(Extracted records)
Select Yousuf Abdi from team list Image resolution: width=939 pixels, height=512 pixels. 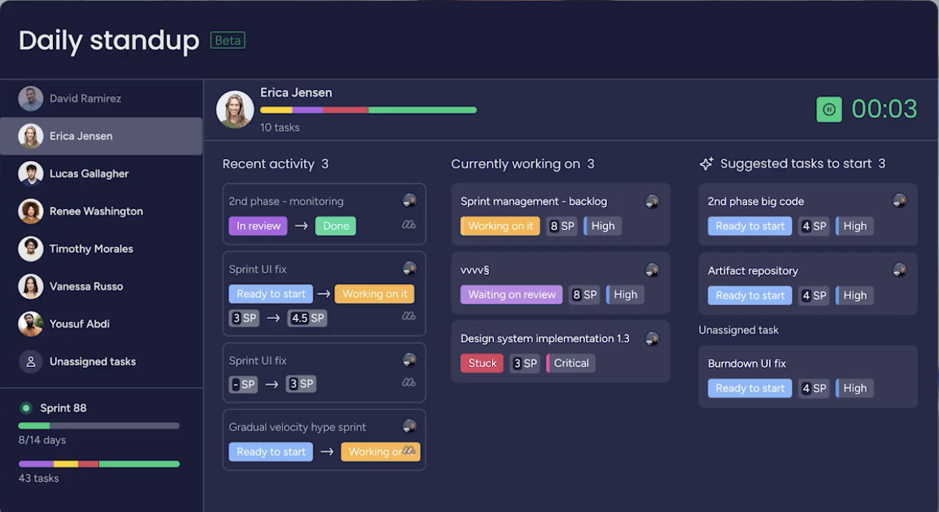tap(79, 324)
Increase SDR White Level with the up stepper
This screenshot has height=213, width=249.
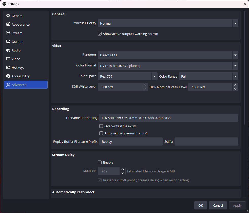(x=145, y=85)
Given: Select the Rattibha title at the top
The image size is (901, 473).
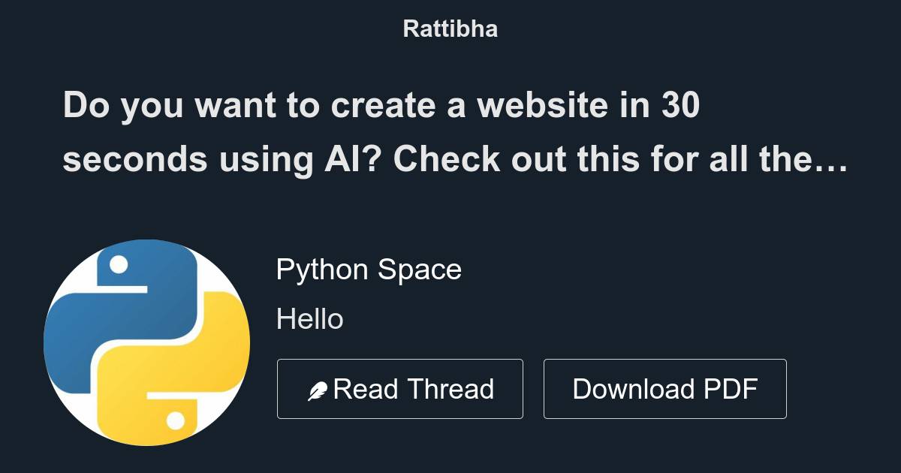Looking at the screenshot, I should pos(450,29).
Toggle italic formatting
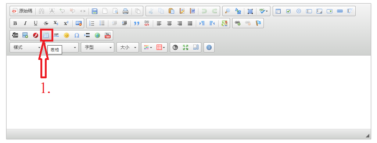Viewport: 377px width, 143px height. (x=25, y=23)
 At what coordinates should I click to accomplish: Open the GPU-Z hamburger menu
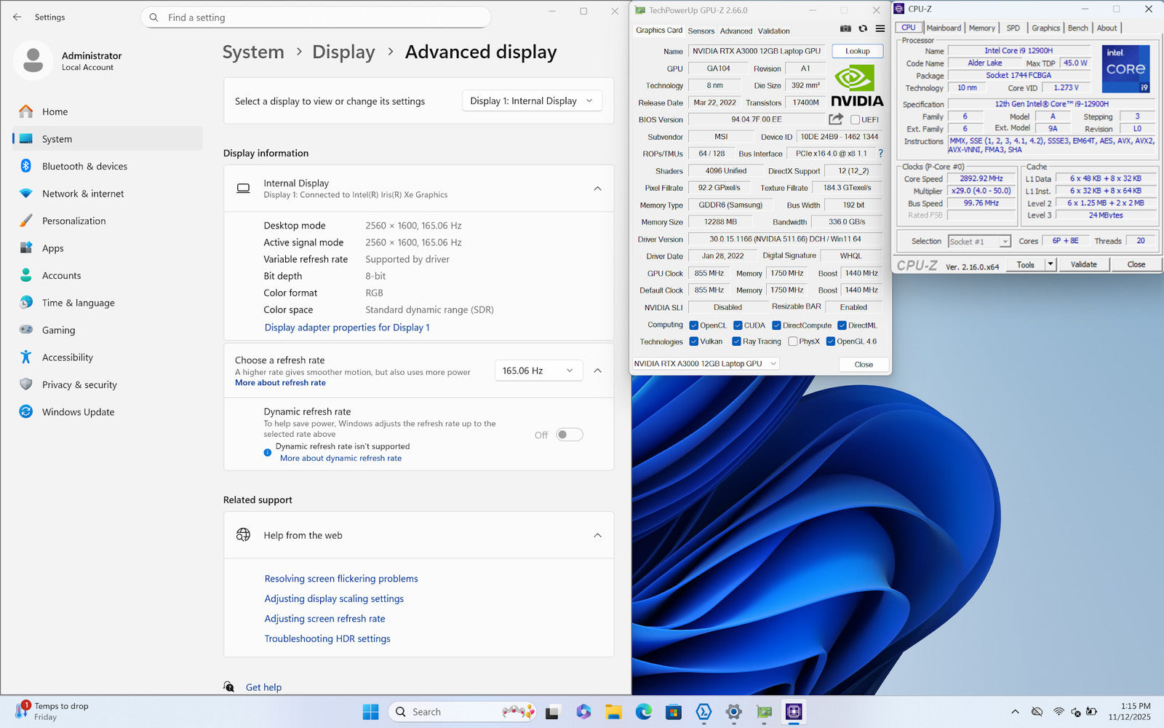(x=880, y=29)
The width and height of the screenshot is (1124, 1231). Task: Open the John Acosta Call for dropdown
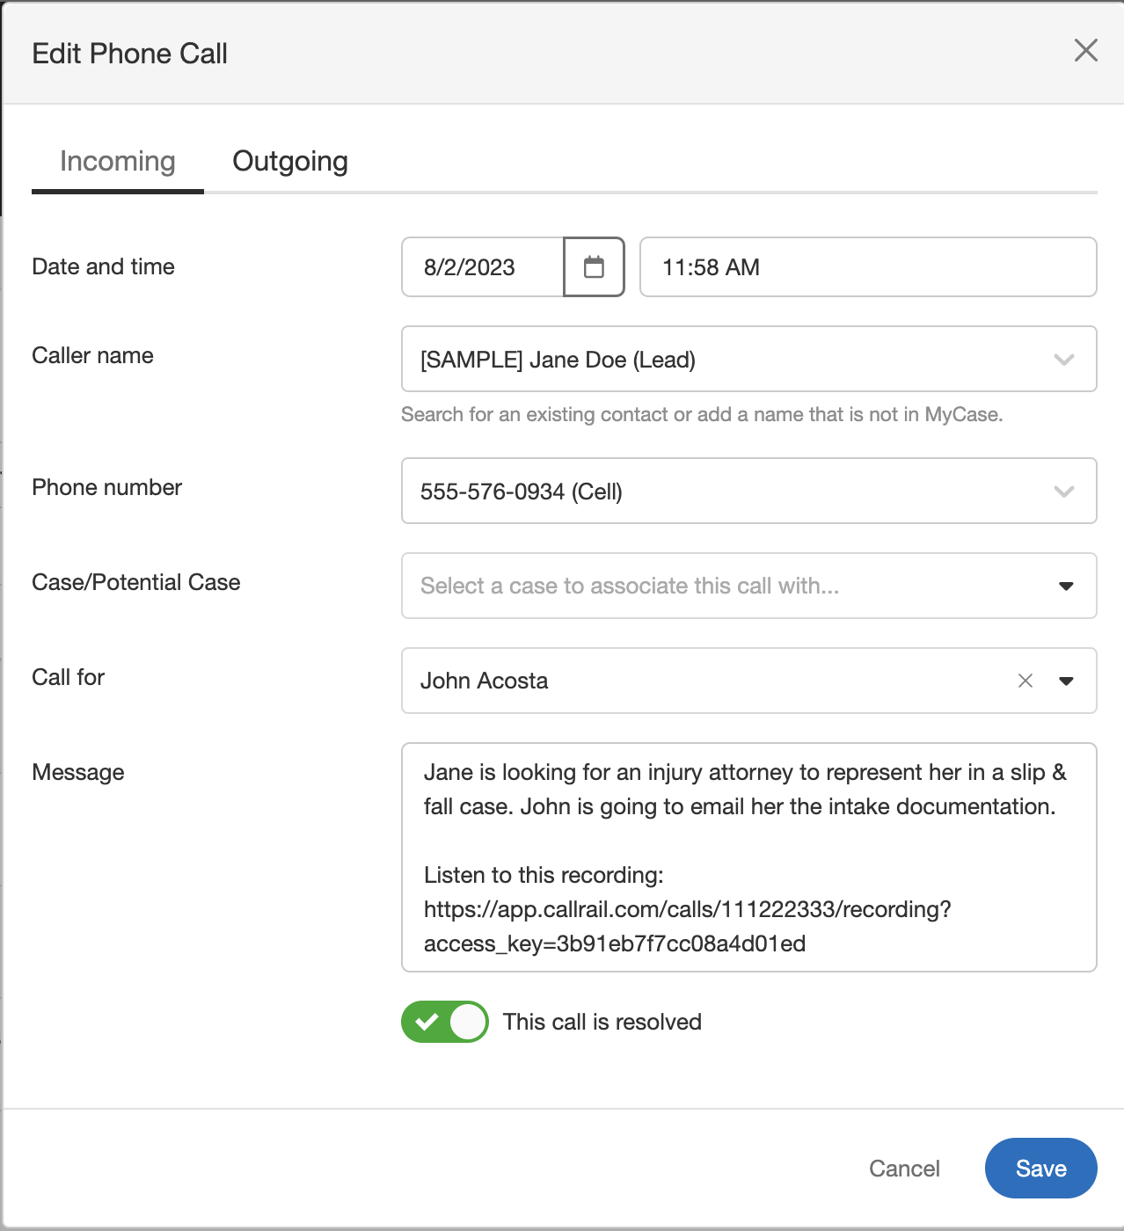pyautogui.click(x=704, y=681)
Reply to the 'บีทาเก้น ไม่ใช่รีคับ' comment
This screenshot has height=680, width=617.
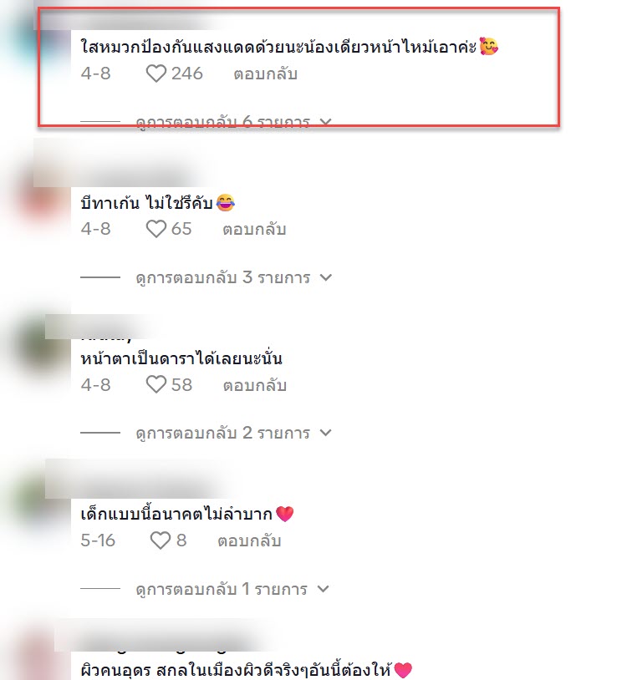pyautogui.click(x=254, y=230)
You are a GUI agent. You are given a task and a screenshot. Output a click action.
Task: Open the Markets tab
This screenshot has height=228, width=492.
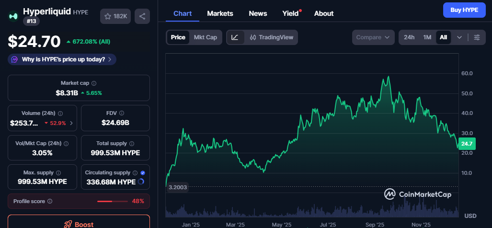click(220, 13)
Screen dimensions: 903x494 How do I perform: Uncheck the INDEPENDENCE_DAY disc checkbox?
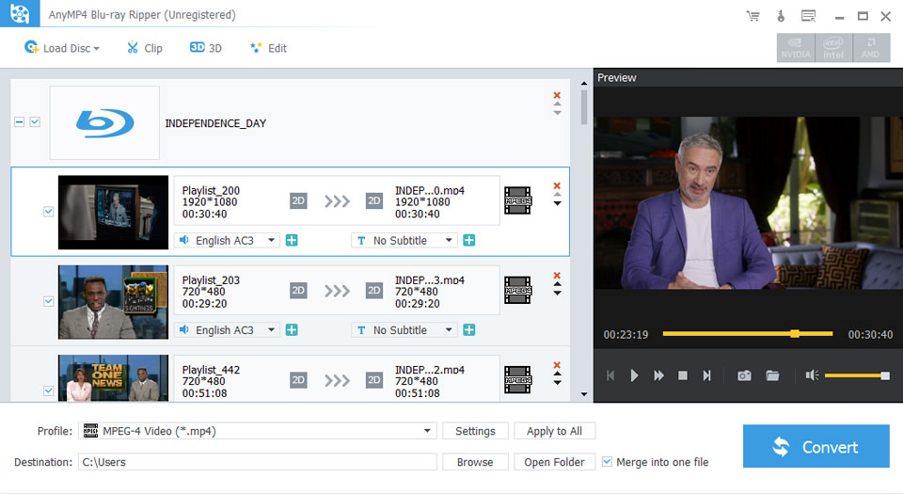35,122
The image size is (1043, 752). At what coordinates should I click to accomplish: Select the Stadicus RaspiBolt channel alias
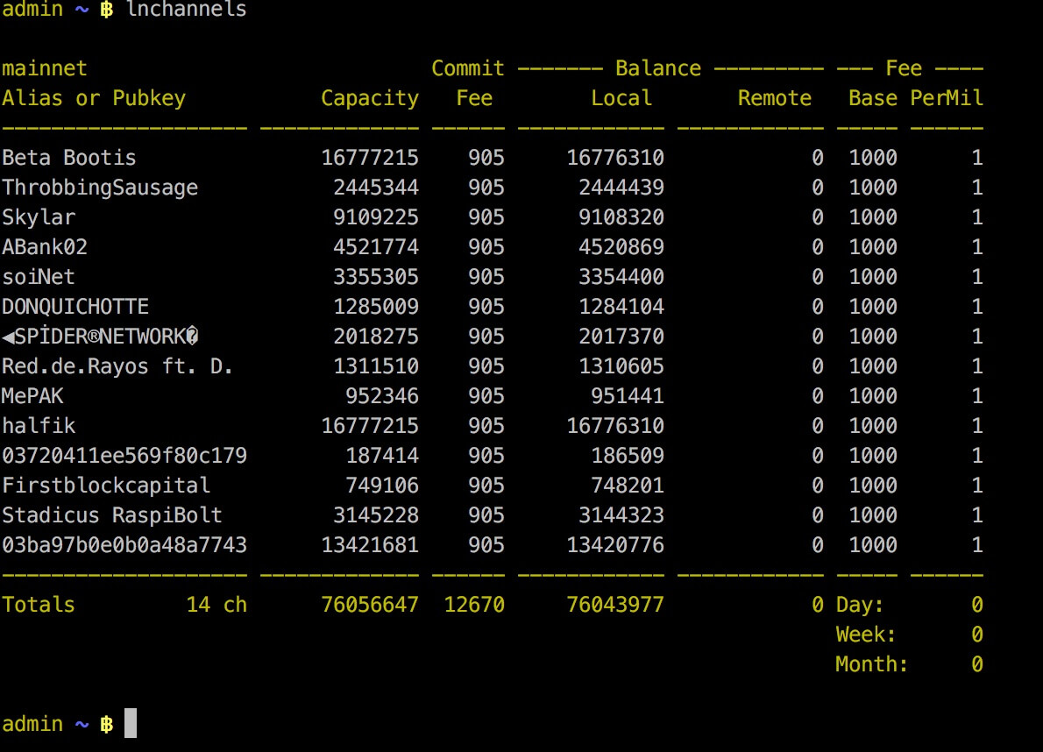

INSTRUCTIONS TO FOLLOW:
Take the line with "Toggle italic formatting" as the first line and the last line of the records above as the final one; reproduce exactly the lines between them, both included, without pictures.

RESULT FOR THIS EXERCISE:
Toggle italic formatting
Viewport: 377px width, 143px height. (x=25, y=23)
 At what coordinates should I click to accomplish: Open the GPU-Z hamburger menu
(x=880, y=29)
The width and height of the screenshot is (1124, 1231). Task: Open the John Acosta Call for dropdown
pyautogui.click(x=704, y=681)
Reply to the 'บีทาเก้น ไม่ใช่รีคับ' comment
This screenshot has height=680, width=617.
pyautogui.click(x=254, y=230)
You are a GUI agent. You are given a task and a screenshot. Output a click action.
Task: Open the Markets tab
This screenshot has height=228, width=492.
click(220, 13)
Screen dimensions: 903x494 How do I perform: Uncheck the INDEPENDENCE_DAY disc checkbox?
35,122
The image size is (1043, 752). At what coordinates should I click to accomplish: Select the Stadicus RaspiBolt channel alias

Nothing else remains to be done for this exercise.